Le médecin prit à son tour la parole :

— Le stress est très mauvais, il accélère la maladie, je vous conseille vivement de ne pas dire à votre mère qui elle est vraiment !

— Je n'avais pas pensé à ça, avoua Romane décontenancée.

— Si vous expliquez à sa sœur les motifs qui vous poussent à vous taire, elle comprendra sans doute sachant que c'est uniquement pour prolonger l'existence de madame Saint Clair,même si c'est injuste pour elles.... Tenta Justine.


— C'est impossible de la tromper... elles sont jumelles, confessa Romane.

— Très intéressant, intervint le spécialiste soudain piqué par la curiosité, je souhaite être présent quand la visite aura lieu, il n'y a pas d'antécédent de ce type de cas et je préfère que la situation reste sous contrôle.

Le rendez-vous terminé, Romane rendit visite à Rose.

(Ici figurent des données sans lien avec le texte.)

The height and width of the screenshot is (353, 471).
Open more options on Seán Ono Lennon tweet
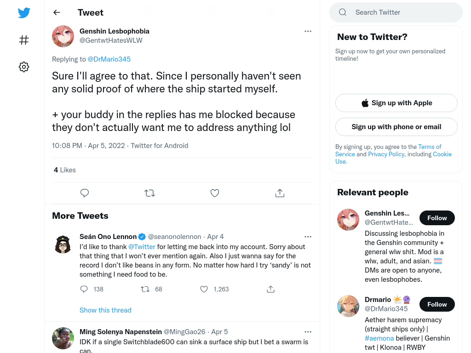308,237
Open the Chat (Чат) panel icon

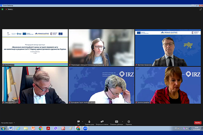[78, 122]
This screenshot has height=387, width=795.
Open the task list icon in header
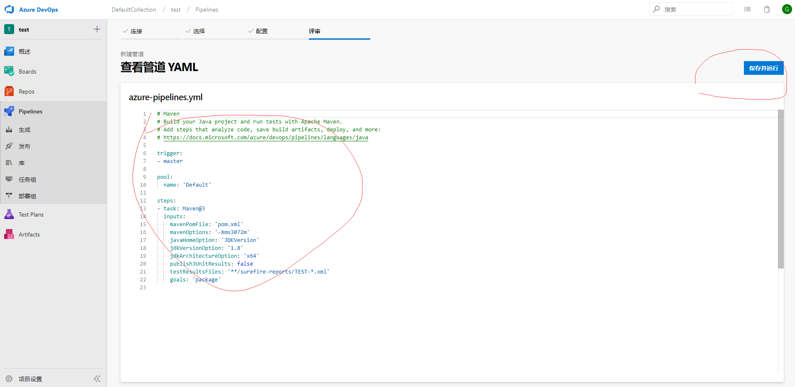pos(747,9)
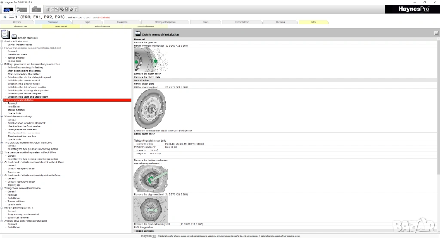Collapse the Battery procedures tree node
440x238 pixels.
(x=2, y=64)
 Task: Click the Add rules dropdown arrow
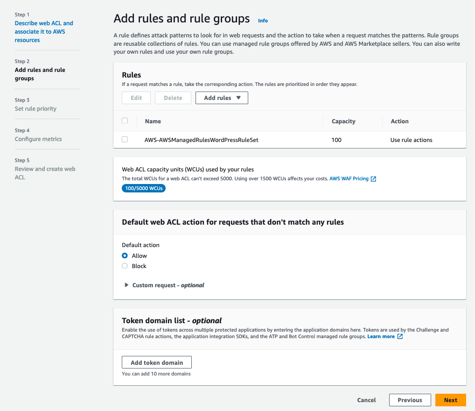(x=238, y=98)
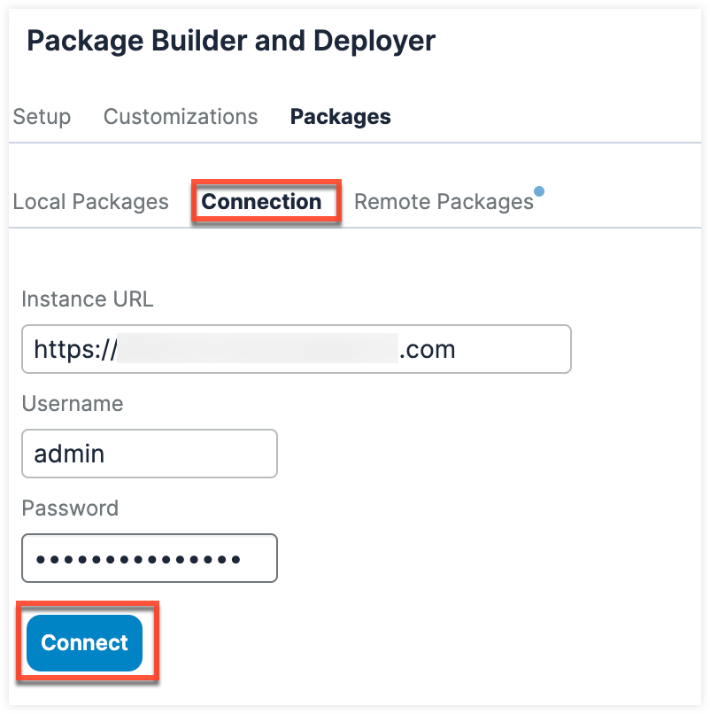Click the masked dots in Password field

click(137, 559)
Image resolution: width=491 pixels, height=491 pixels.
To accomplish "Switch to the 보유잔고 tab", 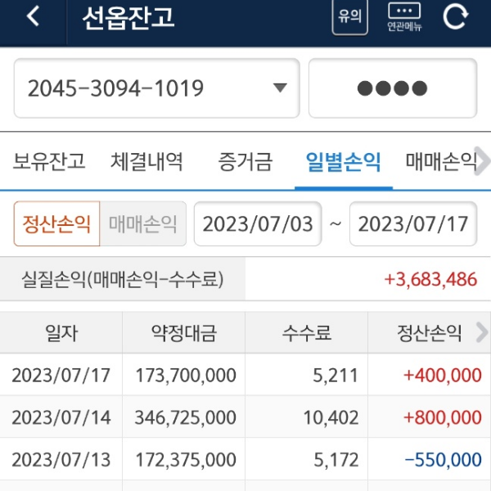I will (x=49, y=161).
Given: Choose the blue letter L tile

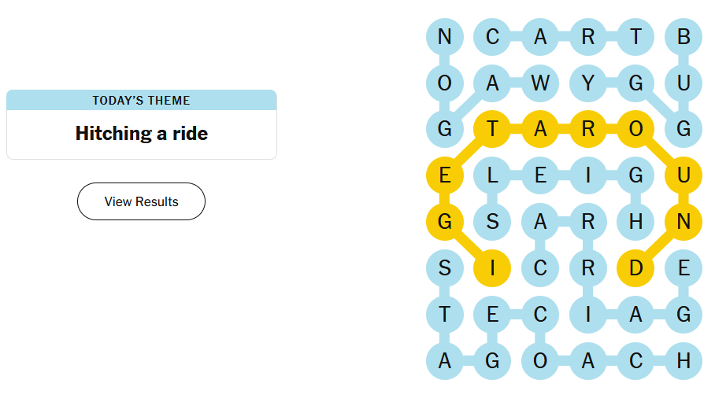Looking at the screenshot, I should pyautogui.click(x=492, y=175).
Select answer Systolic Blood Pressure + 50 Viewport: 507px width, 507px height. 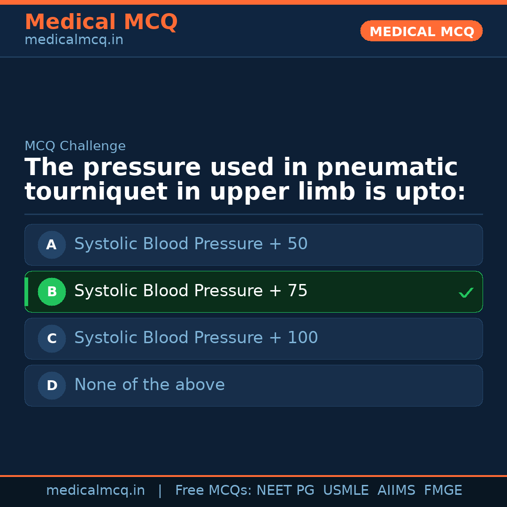pos(191,244)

Toutes les deux se promenèrent dans le parc avoisinant le centre, Rose connaissait toutes les essences forestières qui boisaient les lieux, elle avait toujours aimé la botanique. Elle nommait Magnolias, Séquoias centenaires et autres feuillus. Interpellée pour la première fois par cette passion, Romane lui posa une question banale de prime abord :


— Maman, tu ne m'as jamais dit d'où te venait cette amour des arbres, des fleurs et des plantes ?


— C'est de Violette que ça me vient... répondit-elle naturellement alors qu'elle cueillait une pâquerette.  

Romane abasourdie se demanda un instant si elle avait bien entendu.